DIRECTIONS FOR THIS TASK: Return every line from the records below that has the word "computer".

Saved entries:
- - - - - - -
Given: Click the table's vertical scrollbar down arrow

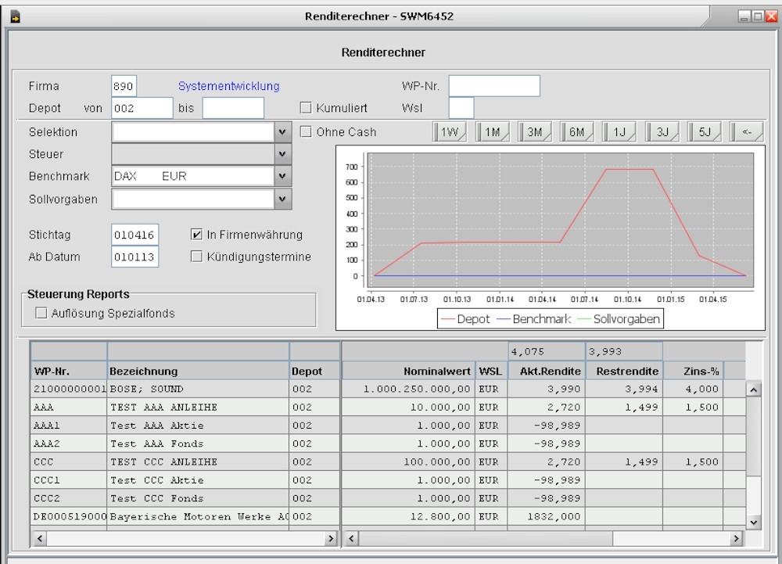Looking at the screenshot, I should pos(753,522).
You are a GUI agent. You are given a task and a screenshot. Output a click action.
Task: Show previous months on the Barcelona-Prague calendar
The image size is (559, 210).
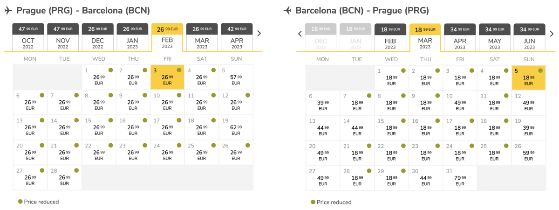(300, 34)
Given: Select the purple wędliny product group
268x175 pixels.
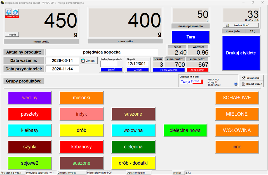Looking at the screenshot, I should (30, 98).
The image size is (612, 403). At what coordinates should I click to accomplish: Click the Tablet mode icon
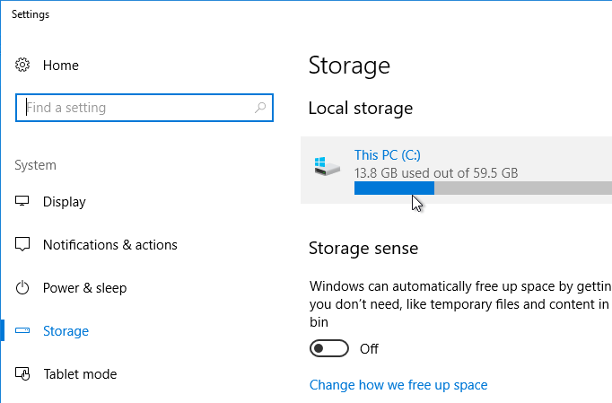coord(23,374)
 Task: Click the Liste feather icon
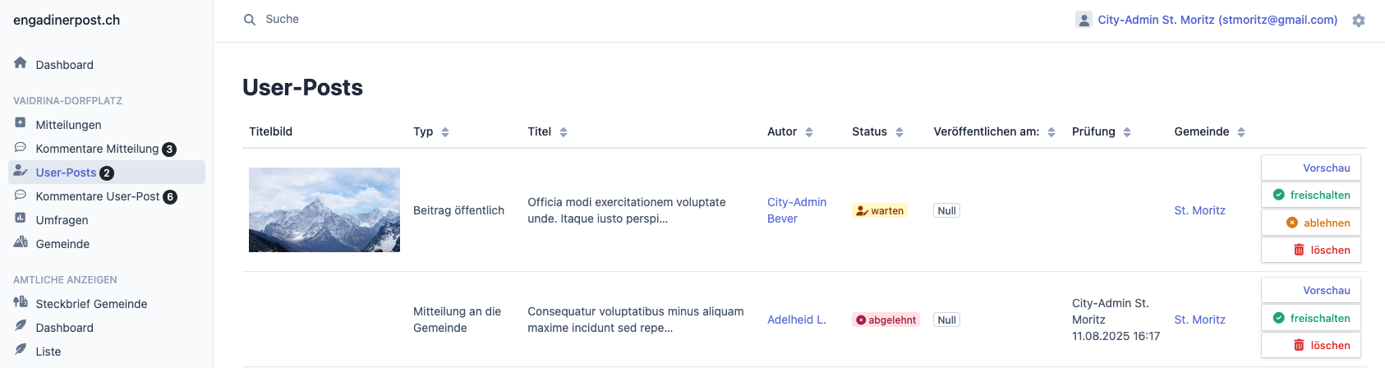[21, 350]
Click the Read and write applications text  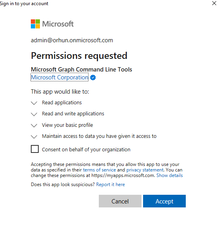tap(73, 113)
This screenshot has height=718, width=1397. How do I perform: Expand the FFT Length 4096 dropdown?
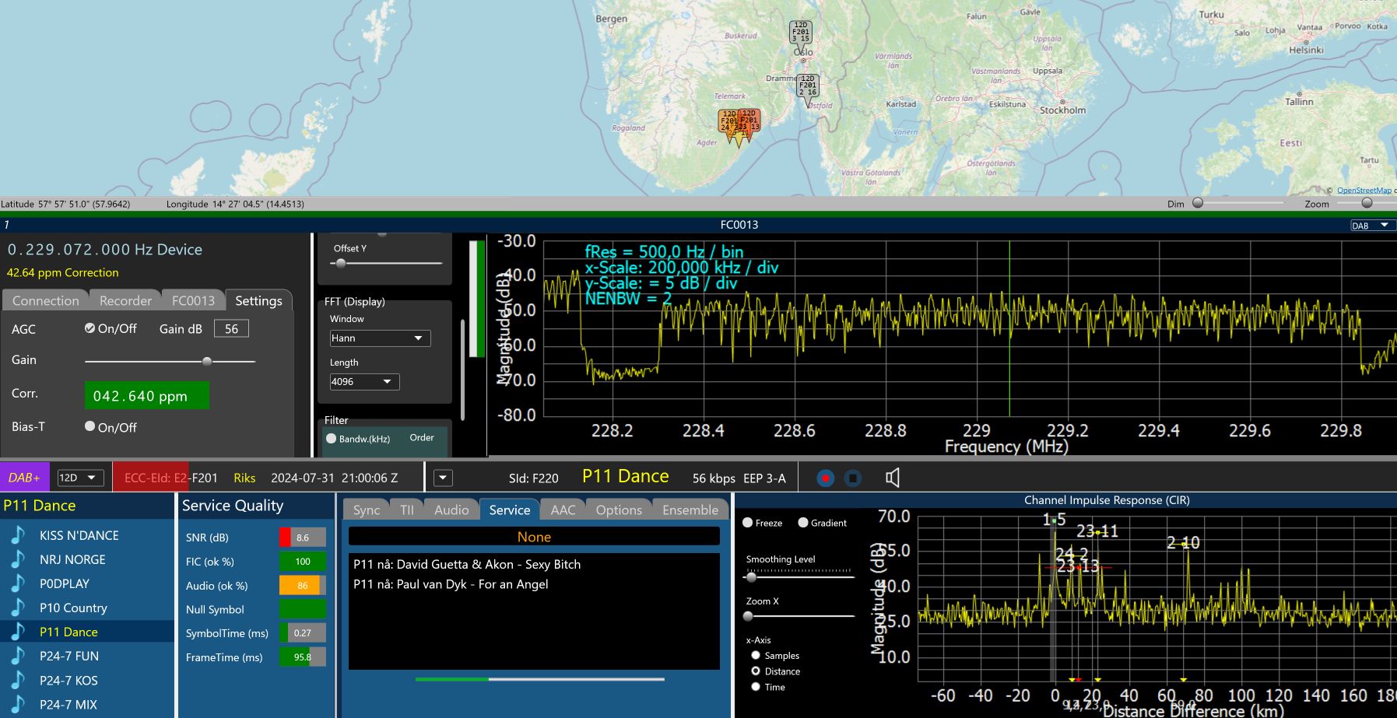click(364, 382)
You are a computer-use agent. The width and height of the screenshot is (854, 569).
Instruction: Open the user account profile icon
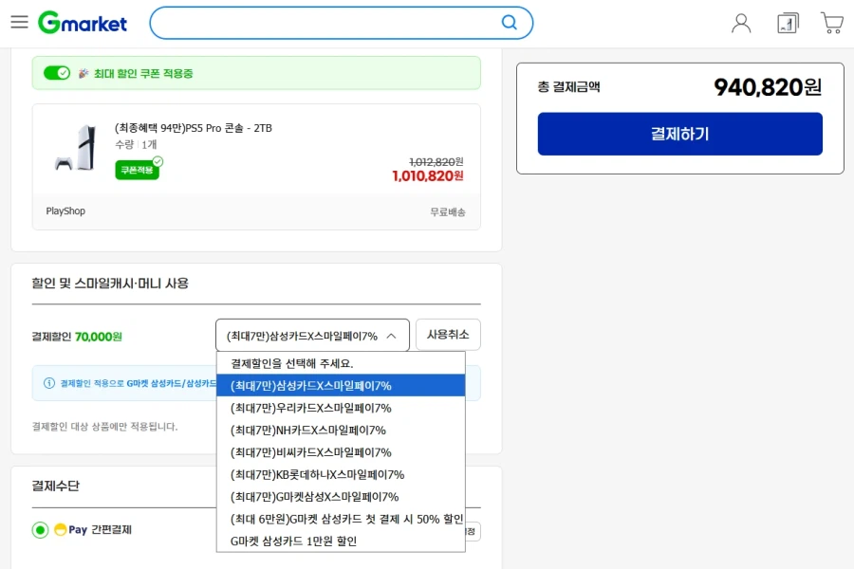click(741, 22)
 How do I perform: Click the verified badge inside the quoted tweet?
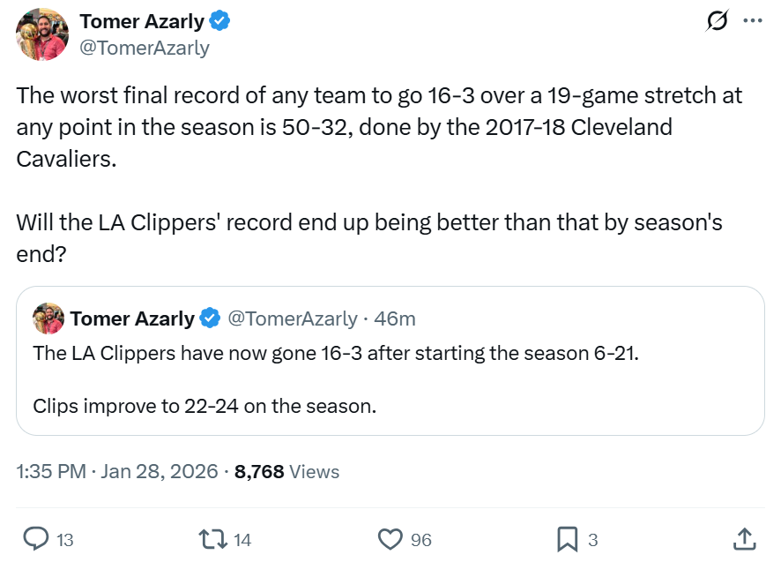[x=210, y=318]
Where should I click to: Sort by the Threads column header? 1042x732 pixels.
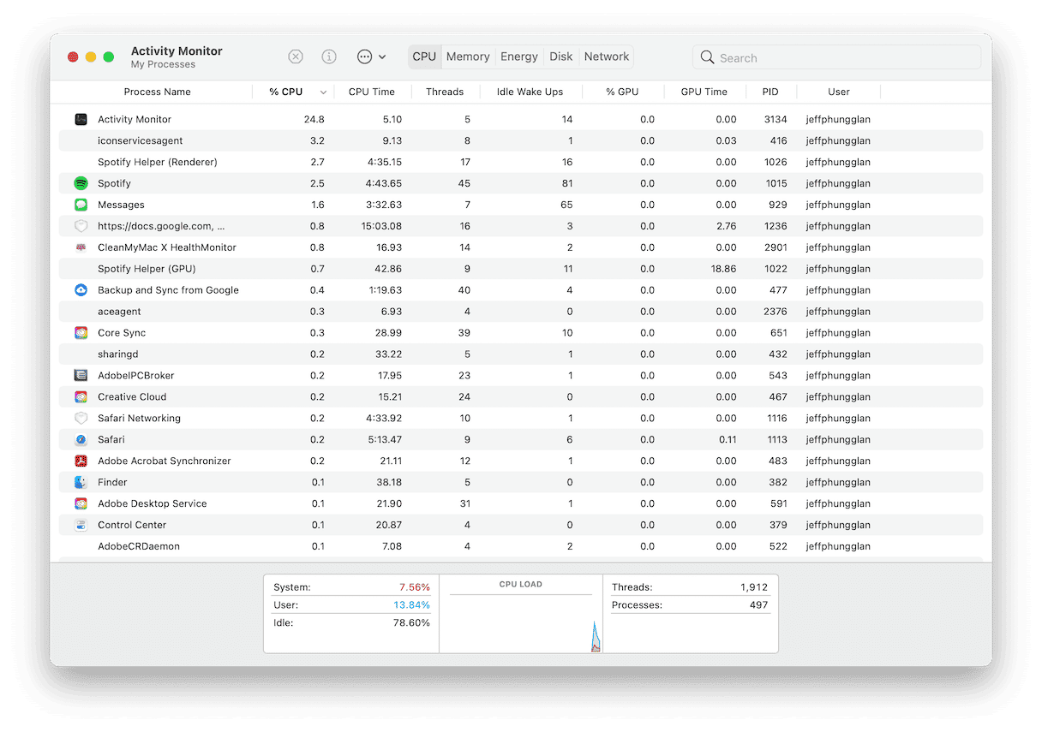(x=445, y=92)
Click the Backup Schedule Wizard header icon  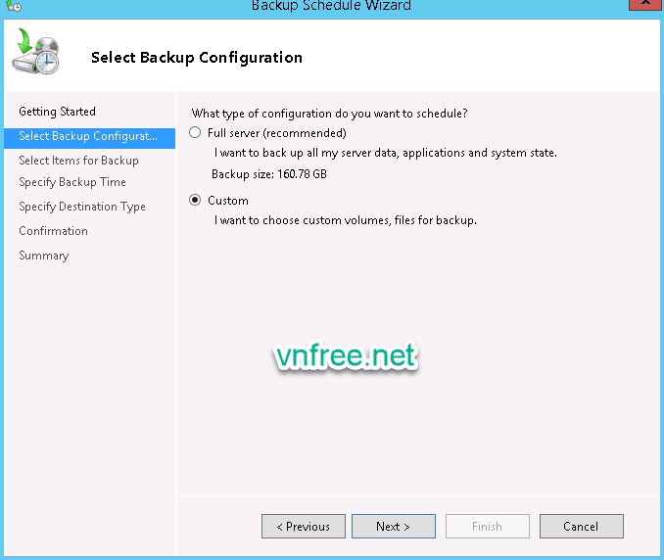coord(35,54)
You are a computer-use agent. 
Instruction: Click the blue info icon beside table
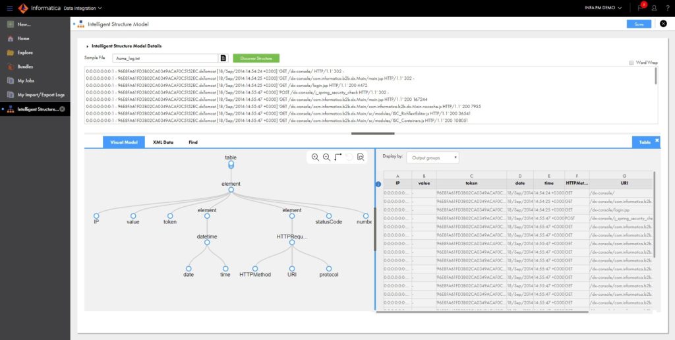coord(378,184)
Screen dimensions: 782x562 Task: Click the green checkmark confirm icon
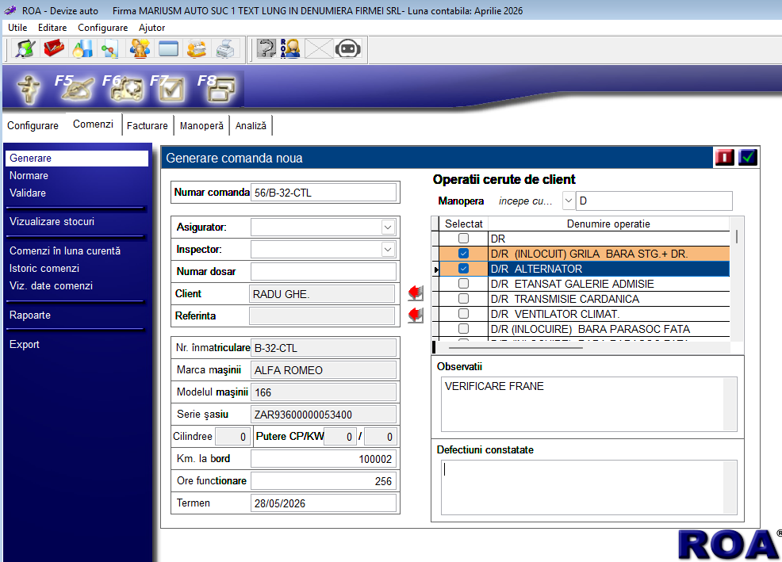pos(747,157)
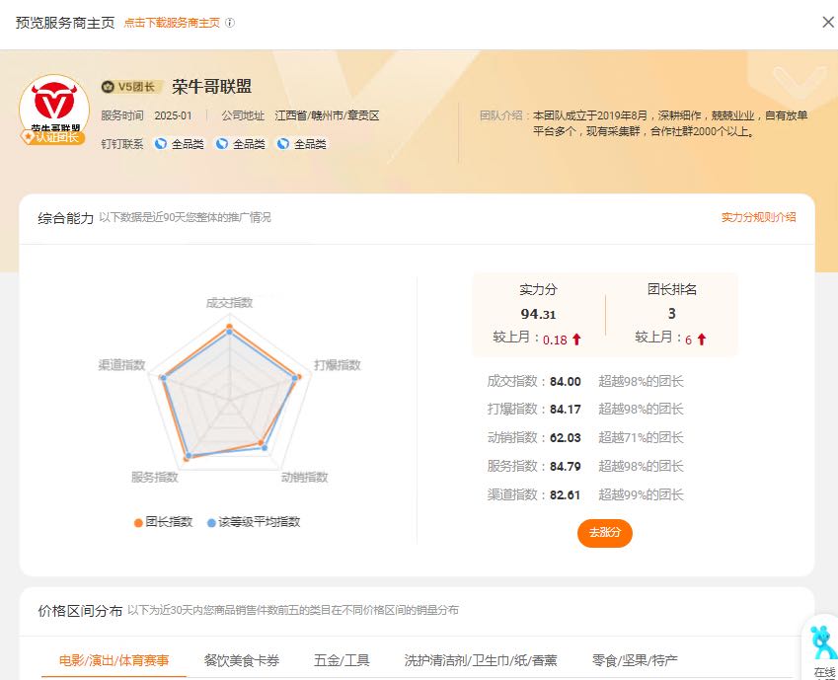This screenshot has width=838, height=680.
Task: Click the 成交指数 vertex on the radar chart
Action: 230,324
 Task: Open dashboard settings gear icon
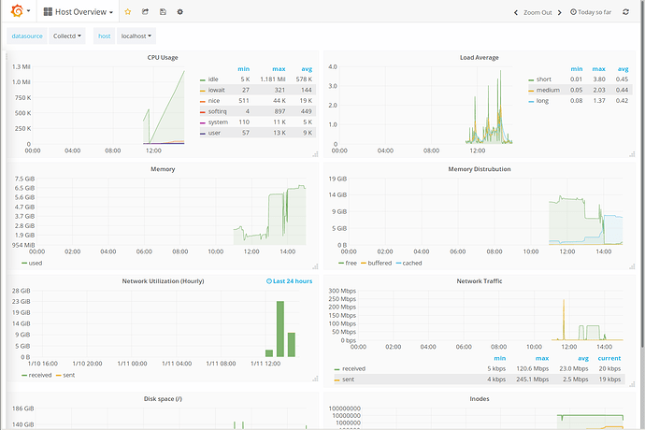tap(180, 12)
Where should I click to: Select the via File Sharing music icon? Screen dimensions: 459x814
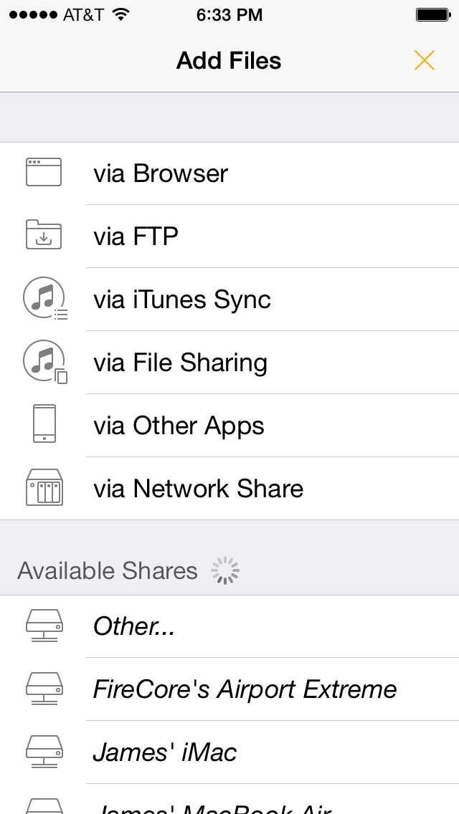click(x=44, y=360)

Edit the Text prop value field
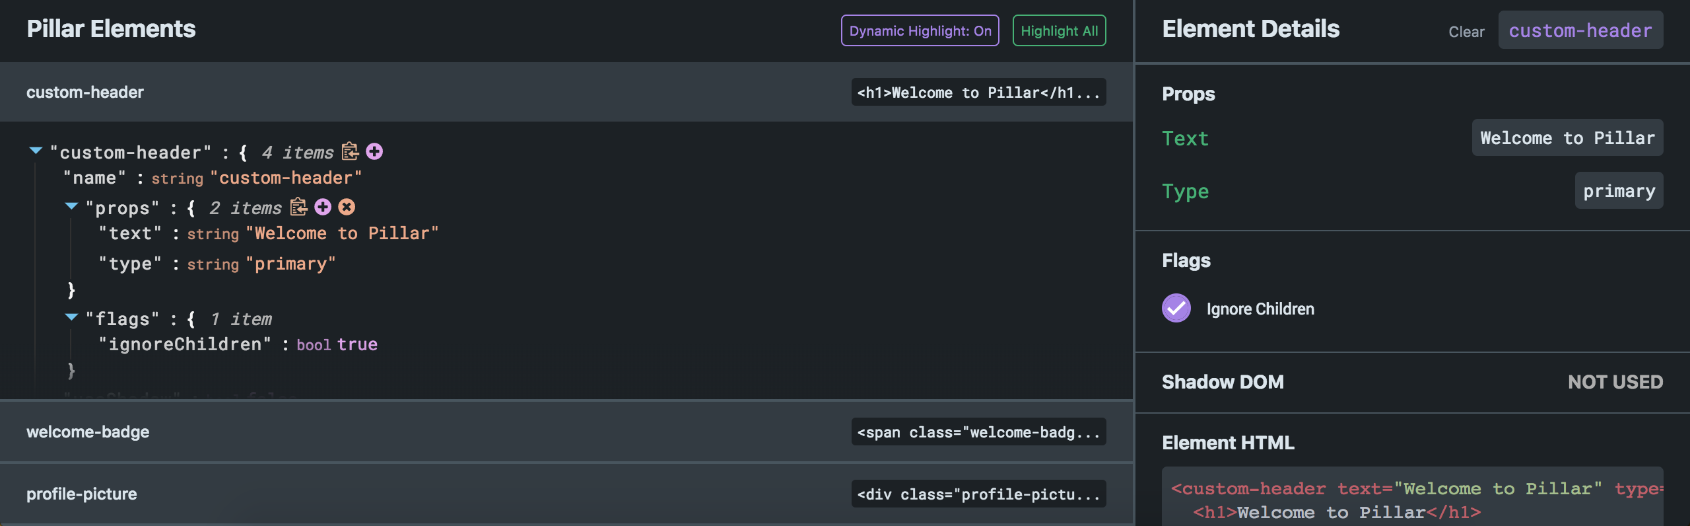click(1567, 138)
- - - - - - -
RESPONSE TO THE EXERCISE:
You are a computer-use agent. The width and height of the screenshot is (854, 569).
You are a computer-use agent. 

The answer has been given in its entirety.